* U.S. leads world with most acres planted to biotech crops
* Brazil farmers planted 30.3 mln hectares GMO crops in 2011
* India, Canada planted more than 10 mln hectares
* Global value of biotech seed $13.2 billion in 2011
By Carey Gillam
Feb 7 (Reuters) - Farmers in developing nations will sow more biotech crops than those in the industrialized world for the first time this year, with Brazil leading the charge, according to a report issued on Tuesday that showed steady growth in the use of genetically modified seeds.
Globally, the area planted with biotech crops rose 8 percent last year to a record 160 million hectares, or 395 million acres, slowing slightly from a 10 percent rise in 2010, said the International Service for the Acquisition of Agri-Biotech Applications (ISAAA) in its annual report on biotech seed use.
Use in developing nations continued to grow faster than in the United States, still the biggest market by a wide margin. GMO area in developing countries rose by 11 percent or 8.2 million hectares. Growth in the United States, which grows about 43 percent of the world’s GMO crops, slowed to 3 percent.
(A full copy of the report can be found here: www.isaaa.org.)
“Developing countries grew close to 50 percent (49.875 percent) of global biotech crops in 2011 and for the first time are expected to exceed industrial countries’ hectarage in 2012,” ISAAA said in the report.
“This is contrary to the prediction of critics who, prior to the commercialization of the technology in 1996, prematurely declared that biotech crops were only for industrial countries and would never be accepted and adopted by developing countries.”
Biotech crops were planted by 16.7 million farmers in 29 countries, up from 15.4 million farmers in the same number of countries in 2010, according to the ISAAA.
“I was a little surprised that the growth was as strong as it is,” said Clive James, chairman of the ISAAA board of directors. “Millions of farmers around the world in both industrial and developing countries are adopting the technology.”
ISAAA is a not-for-profit organization aimed at promoting crop biotechnology applications, which are the subject of controversy, particularly in Europe, where they are largely banned.
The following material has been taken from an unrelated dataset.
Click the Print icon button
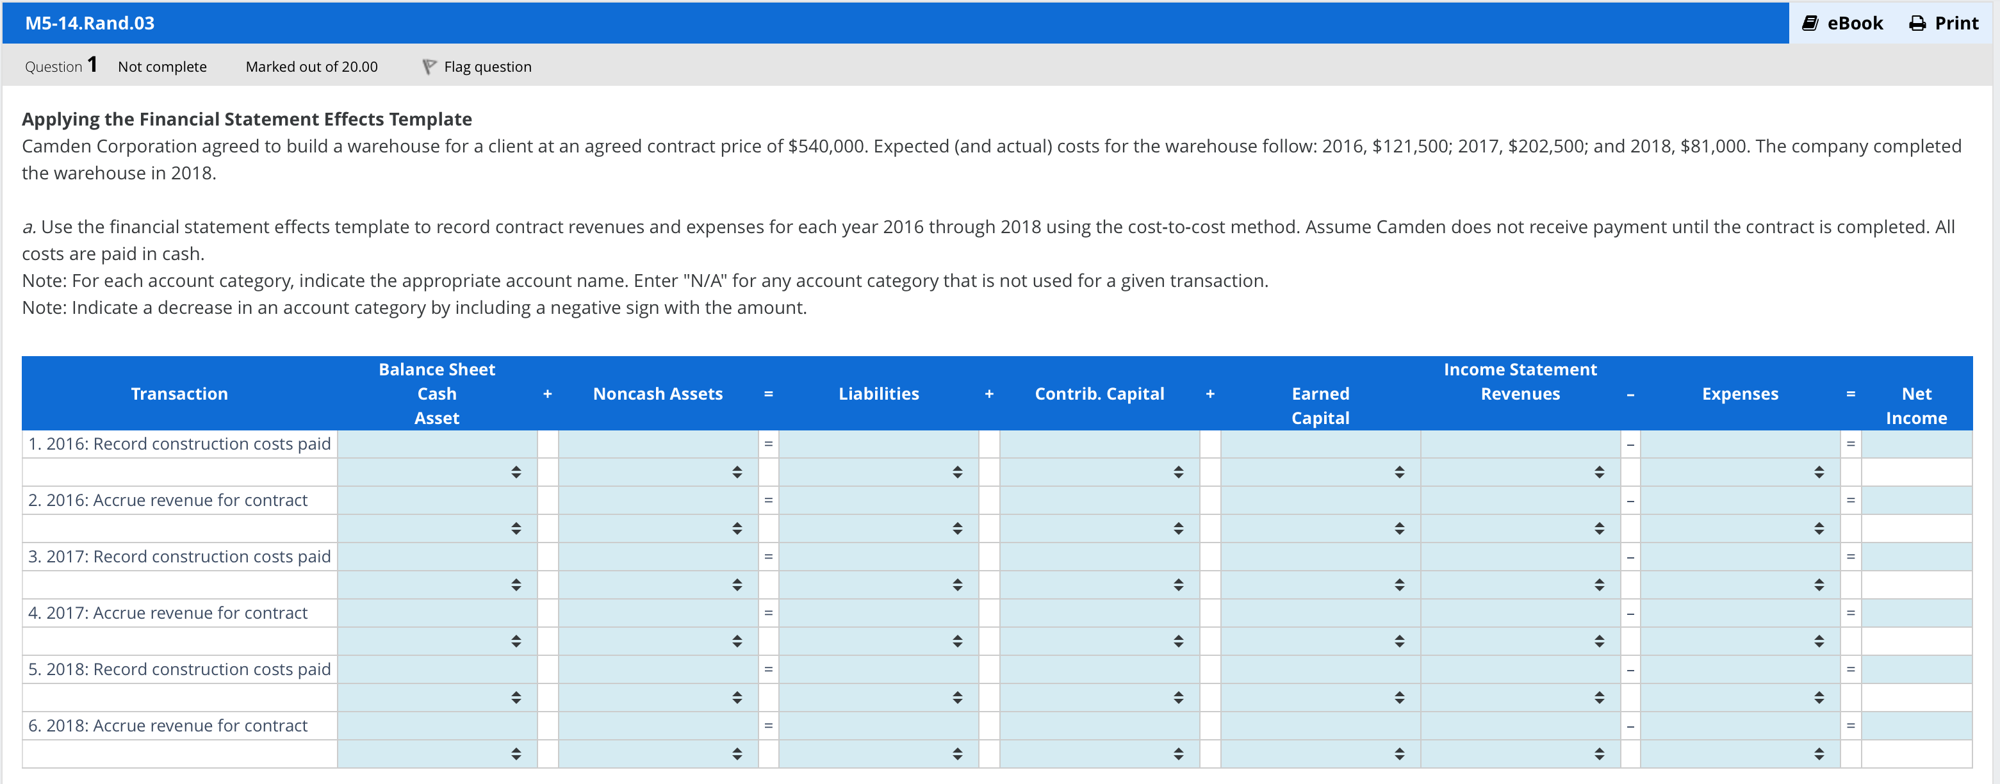Image resolution: width=2000 pixels, height=784 pixels. (x=1917, y=23)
Critics say there is evidence of human health dangers and environmental problems connected to genetically modified crops, though the technology companies that develop them and supporters say they are proven safe.
U.S. farmers have embraced the technology, and most of the U.S. corn and soybeans are genetically altered. Corporate biotech leaders, such as Monsanto, have crafted crops that tolerate dousings of herbicides, and crops that are designed to resist pests, effectively creating their own insecticide.
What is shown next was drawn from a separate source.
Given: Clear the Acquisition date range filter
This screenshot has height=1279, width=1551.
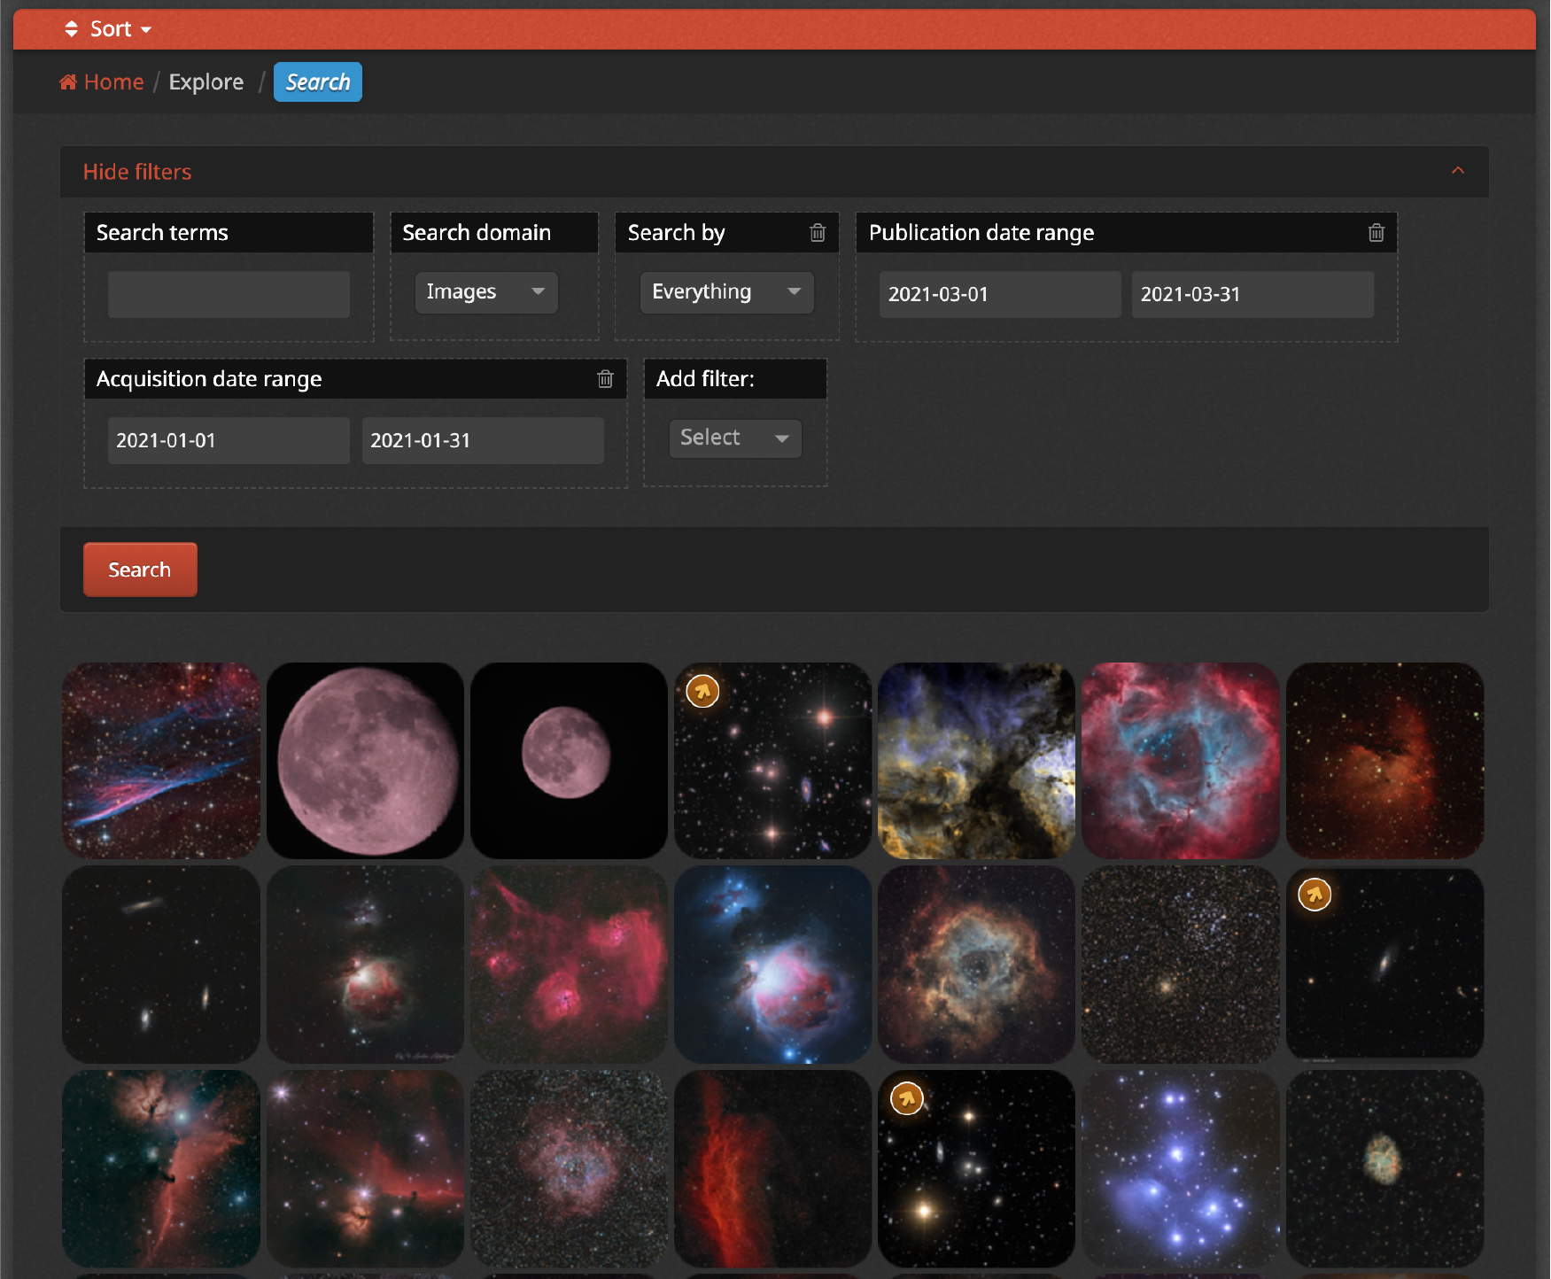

According to the ISAAA, U.S. farmers planted 69 million hectares, or 170.43 million acres, with biotech crops in 2011; followed by Brazil with 30.3 million hectares, (75 million acres) and Argentina with 23.7 million hectares (59 million acres).
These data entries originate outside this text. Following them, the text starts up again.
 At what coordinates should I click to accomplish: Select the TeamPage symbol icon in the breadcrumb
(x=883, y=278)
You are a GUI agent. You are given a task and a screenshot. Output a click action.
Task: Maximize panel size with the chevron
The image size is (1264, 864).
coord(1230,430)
While the United States boasts biotech corn, soybeans, cotton, canola, sugarbeet, alfalfa, papaya and squash, in Latin America biotech crops are so far limited to soybeans, corn and cotton.
India had 10.6 million hectares (26.2 million acres) planted to cotton in 2011 and Canada had 10.4 million hectares (25.7 million acres) planted to canola, corn, soybeans and sugarbeet.
All other countries had less than half that amount, with China having the next-largest planting area for biotech crops with 3.9 million hectares (9.6 million acres) planted in 2011.
While biotech crops remain controversial in Europe, six European Union countries — Spain, Portugal, the Czech Republic, Poland, Slovakia and Romania — planted 114,490 hectares of biotech corn in 2011, up more than 25 percent over 2010.
Still, critics noted significant setbacks for biotech crops last year, notably a decision by the world’s biggest chemical company, BASF, to halt development and commercialization of genetically modified crops in Europe due to the lack of acceptance for this technology in many parts of the continent.
Similarly, Monsanto said it would not sell its genetically modified maize in France in 2012 and beyond.
“The evidence against genetically modified crops continues to grow,” said Mute Schimpf, a Friends of the Earth Europe spokesman. “Communities and nature are paying the price of the resulting pollution. The biotech system of farming is a dead-end and will fail to meet the needs of the future.”
Biotech crops are accepted for import for food and feed use and for release into the environment in 60 countries, including major food-importing countries such as Japan that do not plant biotech crops, the ISAAA said.
The global value of biotech seed alone was $13.2 billion in 2011, with the end product of commercial grain from biotech maize, soybean grain and cotton valued at $160 billion or more per year, according to the ISAAA.